她的爱和恨在那一场亲手执行的处决中已经消耗完了,她的眼泪也在没有人看见的地方流过了。她的心只比以前更加坚硬,懂得不沉溺于悲伤之中。她明白这一夜兄长想要做什么,但她不需要。
“阿兄!”她不用回头也知道来的是什么人,轻轻叫了一声。
平宗心头一紧,听出了她语气中的异样:“怎么了?”
“那日我杀昆莱时,他哀号咒骂不断,我好像听他说了一句话……”
“什么话?”
“他说……”
昆莱的血从他的嘴里向外涌,身上已经被连捅了七刀。
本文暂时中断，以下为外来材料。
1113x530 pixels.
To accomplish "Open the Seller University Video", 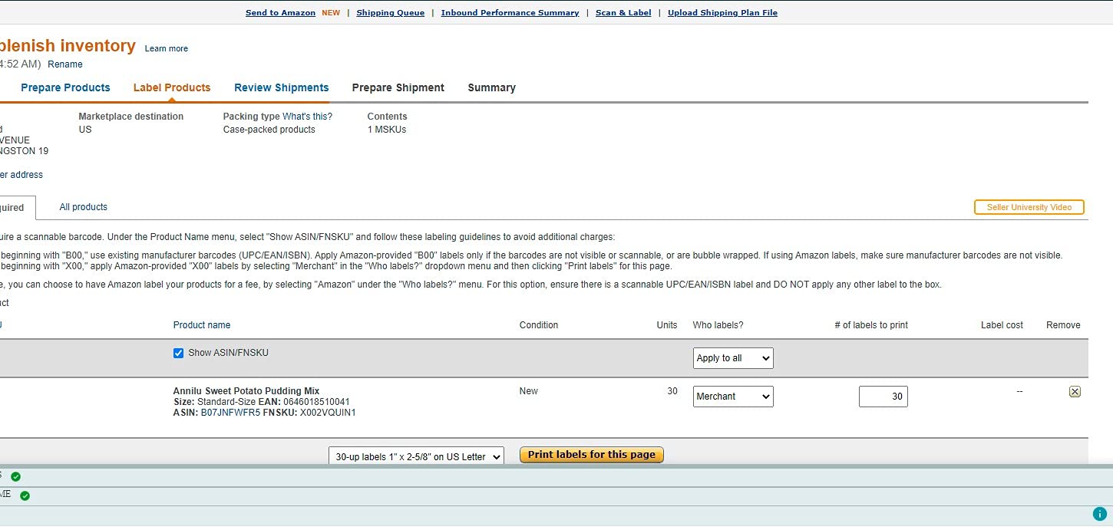I will click(x=1029, y=207).
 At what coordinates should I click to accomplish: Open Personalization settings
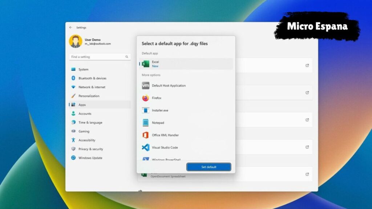[x=89, y=96]

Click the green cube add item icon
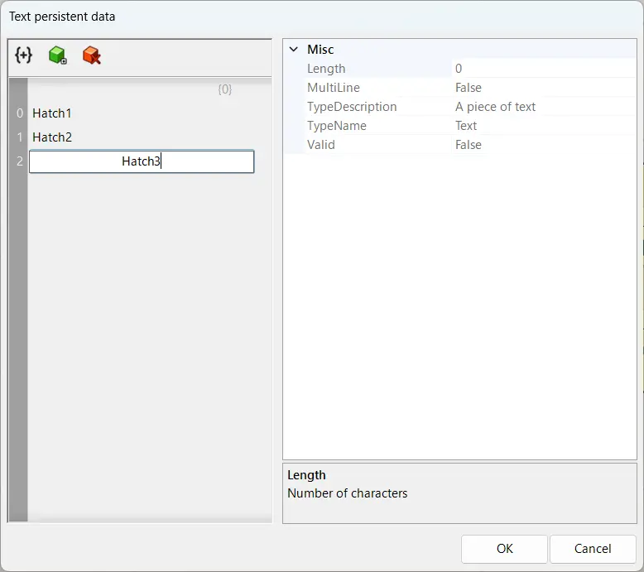(57, 55)
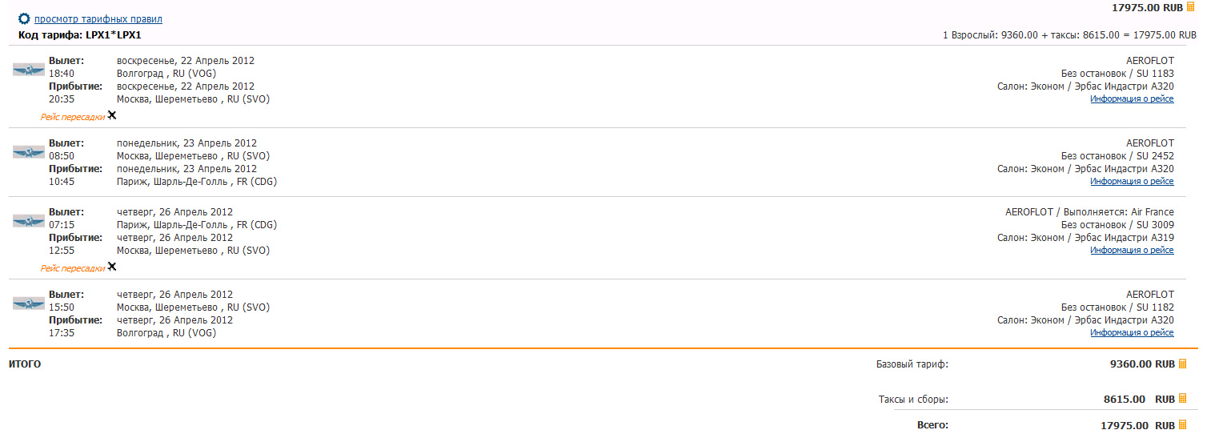
Task: Click the transfer plane icon after the 12:55 arrival
Action: click(x=112, y=267)
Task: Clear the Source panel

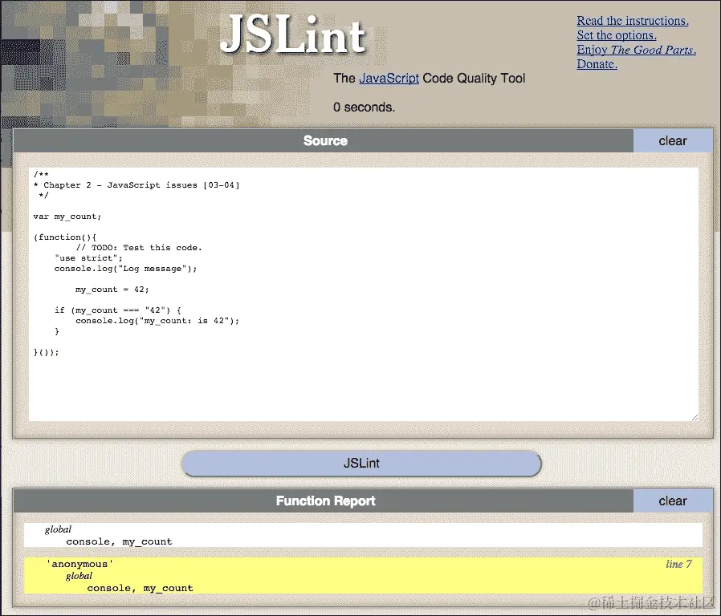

他的脑中出现被平宗带来的追兵瞬间斩成肉泥的那些手下,自知事到如今已经绝无生理,突然间懊悔和不甘涌上心头,他被自己的血呛得一张口就咳嗽不止,身体已经感受不到疼痛。他被濒死的惊恐笼罩,口齿含糊的嘶吼着,含含混混地喊出一句话:“我死了那女人一样要死!”
平安蓦地停顿下来,喘着粗气瞪着他,喝问:“你说什么?”
他想张口大笑,不料一口血喷出,喷得她一头一脸。已经杀红了眼的平安失去理智,一刀砍断了他的咽喉。
但那句话却无法随着血迹被清洗掉。这些天来时时在她脑中闪过,她一直没有办法厘清那句话到底是什么意思,直到这一刻。
平宗皱起了眉头:“他说他死了初雪一样要死?这是什么意思?”
平安摇头:“我不知道,听这个意思,像是在说他不是唯一要让嫂子死的人。”
平宗沉下脸冷笑:“是啊,她那样的身份,想让她死的人多的是。”
“如果他做那事是受人指使呢?”
这也是平宗刚才听到这句话时第一反应想到的。如果有人指使昆莱,那个人会是谁?谁能指使得动昆莱?
正疑惑间,突然见塞湖跌跌撞撞地跑来,抬头冲着石头顶上的两人喊:“苏毗,殿下,他们回来了,回来了!”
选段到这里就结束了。